Updated September 13, 2019: Der Speigel’s reporter confirms that the insurance company had “zero evidence for their claims”, thus confirming the thesis of this blog
Recently, the Wall Street Journal reported that “Fraudsters Used AI to Mimic CEO’s Voice in Unusual Cybercrime Case” (paywall). The Washington Post then followed-up on the story and released some more details. The story has gained a lot of momentum, and was quoted by many other publications, crowning it as the “first deepfake AI heist”. However, I feel the story is far from being convincing.
The story in a nutshell
“a UK energy company’s chief executive was tricked into wiring €200,000 (or about $220,000 USD) to a Hungarian supplier because he believed his boss was instructing him to do so.”
Can it be done by “deepfake AI”?
Yes! Or maybe. Or in the near future. But this is not the question we should ask. The real question is what actually happened. Was deepfake AI actually used in this scam or not?
Many of the stories have focused on the maturity of the technology, and on whether deepfake AI technology has reached the level at which it allows the scammer to create a high fidelity (or at least good enough) voice impersonation of a CEO in realtime, based on a limited training set.

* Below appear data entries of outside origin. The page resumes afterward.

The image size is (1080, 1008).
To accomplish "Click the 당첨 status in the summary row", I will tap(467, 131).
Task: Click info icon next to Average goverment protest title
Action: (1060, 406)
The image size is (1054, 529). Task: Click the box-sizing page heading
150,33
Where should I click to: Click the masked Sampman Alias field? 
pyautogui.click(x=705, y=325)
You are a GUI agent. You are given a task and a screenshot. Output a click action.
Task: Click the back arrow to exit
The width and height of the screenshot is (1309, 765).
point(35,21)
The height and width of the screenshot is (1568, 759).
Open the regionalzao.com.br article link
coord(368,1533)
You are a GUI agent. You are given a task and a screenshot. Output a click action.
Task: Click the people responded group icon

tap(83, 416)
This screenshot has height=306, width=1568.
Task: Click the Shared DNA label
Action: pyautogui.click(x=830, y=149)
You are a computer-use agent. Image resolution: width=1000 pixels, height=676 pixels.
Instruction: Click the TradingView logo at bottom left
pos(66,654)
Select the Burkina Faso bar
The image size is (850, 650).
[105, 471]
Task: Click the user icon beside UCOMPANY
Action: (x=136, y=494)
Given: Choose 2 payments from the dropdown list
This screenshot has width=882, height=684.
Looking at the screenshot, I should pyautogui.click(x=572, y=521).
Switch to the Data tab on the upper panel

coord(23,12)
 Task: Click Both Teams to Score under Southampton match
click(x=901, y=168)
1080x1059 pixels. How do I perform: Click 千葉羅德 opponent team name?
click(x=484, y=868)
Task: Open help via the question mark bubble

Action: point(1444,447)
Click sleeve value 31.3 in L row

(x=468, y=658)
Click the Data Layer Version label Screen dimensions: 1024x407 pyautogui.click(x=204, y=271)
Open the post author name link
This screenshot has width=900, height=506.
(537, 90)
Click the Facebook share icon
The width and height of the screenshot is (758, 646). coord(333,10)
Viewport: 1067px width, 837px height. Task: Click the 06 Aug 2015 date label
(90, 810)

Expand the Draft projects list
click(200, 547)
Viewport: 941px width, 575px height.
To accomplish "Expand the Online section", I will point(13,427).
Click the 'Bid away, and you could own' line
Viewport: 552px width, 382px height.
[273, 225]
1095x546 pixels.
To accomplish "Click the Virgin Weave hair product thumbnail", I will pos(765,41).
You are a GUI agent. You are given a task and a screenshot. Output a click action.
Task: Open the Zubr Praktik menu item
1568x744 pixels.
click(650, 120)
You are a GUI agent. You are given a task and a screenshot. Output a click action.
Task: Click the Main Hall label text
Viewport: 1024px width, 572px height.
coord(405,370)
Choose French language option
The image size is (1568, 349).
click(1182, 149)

Personally, I believe that in practice, pulling off a good impersonation attack based on some very short recordings, is harder than some publications present it. But even if it is possible, it does not mean that it is indeed what happened. At most, it means that “deepfake AI” can be used. But when we read a news story, we expect it to describe not what could have happened, but what actually happened.
How to objectively identify a deepfake AI scam
There are only two ways to objectively identify this attack as a deepfake AI scam:
- Catch the fraudsters and learn about their modus operandi. That did not happen, however, as the report mentions “Investigators haven’t identified any suspects”.
- Have some recordings of the scam calls and analyze them to find some artefacts specifically related to deepfake AI tools. The report, nonetheless, explicitly determines that “the call was not recorded”.
This leaves us with only the subjective testimony of the victim himself saying he “recognized his boss’ slight German accent and the melody of his voice”. As the WaPo story rightfully mentions, “When you create a stressful situation like this for the victim, their ability to question themselves for a second … goes away”. It’s certainly not an ideal setting for an accurate recollection.
Even if we accept this evidence as valid, it does not tell us anything about the technique used by the attackers. It might as well be a human impressionist mimicking the voice of the CEO.
Follow the money
Interestingly, and perhaps counterintuitively, it seems like all parties involved in this story are biased towards preferring the deepfake AI narrative:
- The victims (both the UK CEO and his company): Falling for a regular social engineering attack is embarrassing. Falling for a “deepfake AI scam” sounds like a “force majeure” and helps them save face.
- The media: regular social engineering attack is boring. Deep fake AI? exciting!
- The insurance company: They are the big winners! They get free, very positive PR for the firm itself in major publications. They are the good guys that paid in full and saved the day. Furthermore, they are promoting their offering. A CEO reading the story would certainly consider the option to buy such insurance against such a “force majeure” attack.
Another major reason to be suspicious in this case is the fact that the story was reported by the insurance company, and no external source (e.g. law enforcement) has confirmed the stated facts.
Judging by the evidence presented in the reports, the whole story is based on the subjective description provided by the victim, who was under severe stress. The story itself is exclusively reported by the insurance company, which has a clear interest in the deepfake AI scam framing.
It might have really been a deepfake AI attack, but the doubts I cast here have not only been left unresolved but also have never been acknowledged or otherwise clearly reflected in the news reports.
Why does it matter?
Because now more than ever, truth matters. Because we need to know what actually happened and not what could have happened. And when important publications such as WSJ and WaPo present this story as a fact, it becomes a fact, even if it’s not. Our resources, such as attention and budget, are limited. If we invest them in things that are not happening, we will miss them for the things that actually do.
This is especially true for controversial topics, such as AI and its growing impact on our life. It’s important that the discussion that may shape our future will be based on established facts and not on biased narratives.
As an anecdote, many of the reports cross-reference to an earlier report by Israel National Cyber Directorate (INCD) about such deepfake AI scams. I have read the original report (in Hebrew) and it clearly states that the INCD had not witnessed any such attacks as of yet.
I hope that important publications such as the WSJ and WaPo will either amend their stories to provide more evidence in support of the deepfake AI theory or amend the stories to reflect the uncertainty of this narrative.